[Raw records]
%%

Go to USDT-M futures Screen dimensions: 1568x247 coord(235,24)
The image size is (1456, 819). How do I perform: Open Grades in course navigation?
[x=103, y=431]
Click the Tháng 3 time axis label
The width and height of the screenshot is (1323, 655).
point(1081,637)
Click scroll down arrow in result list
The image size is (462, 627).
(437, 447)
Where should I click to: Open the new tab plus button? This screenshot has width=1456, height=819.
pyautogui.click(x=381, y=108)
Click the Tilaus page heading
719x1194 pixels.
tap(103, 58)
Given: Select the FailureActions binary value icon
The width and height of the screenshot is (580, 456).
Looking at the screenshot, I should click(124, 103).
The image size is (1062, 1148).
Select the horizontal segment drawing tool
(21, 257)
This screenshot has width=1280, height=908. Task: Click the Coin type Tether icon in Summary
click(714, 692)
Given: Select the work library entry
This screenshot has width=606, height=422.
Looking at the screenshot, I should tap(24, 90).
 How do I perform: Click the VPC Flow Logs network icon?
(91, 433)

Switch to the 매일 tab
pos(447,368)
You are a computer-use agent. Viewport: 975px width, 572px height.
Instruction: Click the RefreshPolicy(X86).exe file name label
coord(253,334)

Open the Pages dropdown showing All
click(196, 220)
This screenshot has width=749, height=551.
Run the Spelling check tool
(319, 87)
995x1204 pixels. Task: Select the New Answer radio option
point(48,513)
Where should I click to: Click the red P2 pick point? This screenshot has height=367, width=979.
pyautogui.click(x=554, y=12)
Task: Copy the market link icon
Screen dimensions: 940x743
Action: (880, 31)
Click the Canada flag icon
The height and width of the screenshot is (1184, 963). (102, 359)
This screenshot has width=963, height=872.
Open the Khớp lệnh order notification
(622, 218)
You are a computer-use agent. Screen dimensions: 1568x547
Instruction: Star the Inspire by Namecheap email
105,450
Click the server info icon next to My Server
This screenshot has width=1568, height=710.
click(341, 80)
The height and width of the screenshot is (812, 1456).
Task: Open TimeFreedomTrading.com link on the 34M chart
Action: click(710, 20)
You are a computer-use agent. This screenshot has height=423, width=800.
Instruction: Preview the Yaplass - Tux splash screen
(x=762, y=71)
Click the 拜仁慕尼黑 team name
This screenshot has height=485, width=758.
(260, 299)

%%

● DIRECTION: Print every line of the material above word for word, with nothing added, dropped, or reordered.

● ANSWER BELOW:
Go to USDT-M futures Screen dimensions: 1568x247 coord(235,24)
The image size is (1456, 819). How do I perform: Open Grades in course navigation?
[x=103, y=431]
Click the Tháng 3 time axis label
The width and height of the screenshot is (1323, 655).
point(1081,637)
Click scroll down arrow in result list
The image size is (462, 627).
(437, 447)
Where should I click to: Open the new tab plus button? This screenshot has width=1456, height=819.
pyautogui.click(x=381, y=108)
Click the Tilaus page heading
719x1194 pixels.
tap(103, 58)
Given: Select the FailureActions binary value icon
The width and height of the screenshot is (580, 456).
Looking at the screenshot, I should click(124, 103).
The image size is (1062, 1148).
Select the horizontal segment drawing tool
(21, 257)
This screenshot has width=1280, height=908. Task: Click the Coin type Tether icon in Summary
click(714, 692)
Given: Select the work library entry
This screenshot has width=606, height=422.
Looking at the screenshot, I should tap(24, 90).
 How do I perform: Click the VPC Flow Logs network icon?
(91, 433)

Switch to the 매일 tab
pos(447,368)
You are a computer-use agent. Viewport: 975px width, 572px height.
Instruction: Click the RefreshPolicy(X86).exe file name label
coord(253,334)

Open the Pages dropdown showing All
click(196, 220)
This screenshot has width=749, height=551.
Run the Spelling check tool
(319, 87)
995x1204 pixels. Task: Select the New Answer radio option
point(48,513)
Where should I click to: Click the red P2 pick point? This screenshot has height=367, width=979.
pyautogui.click(x=554, y=12)
Task: Copy the market link icon
Screen dimensions: 940x743
Action: (880, 31)
Click the Canada flag icon
The height and width of the screenshot is (1184, 963). (102, 359)
This screenshot has width=963, height=872.
Open the Khớp lệnh order notification
(622, 218)
You are a computer-use agent. Screen dimensions: 1568x547
Instruction: Star the Inspire by Namecheap email
105,450
Click the server info icon next to My Server
This screenshot has width=1568, height=710.
click(341, 80)
The height and width of the screenshot is (812, 1456).
Task: Open TimeFreedomTrading.com link on the 34M chart
Action: click(710, 20)
You are a computer-use agent. This screenshot has height=423, width=800.
Instruction: Preview the Yaplass - Tux splash screen
(x=762, y=71)
Click the 拜仁慕尼黑 team name
This screenshot has height=485, width=758.
(260, 299)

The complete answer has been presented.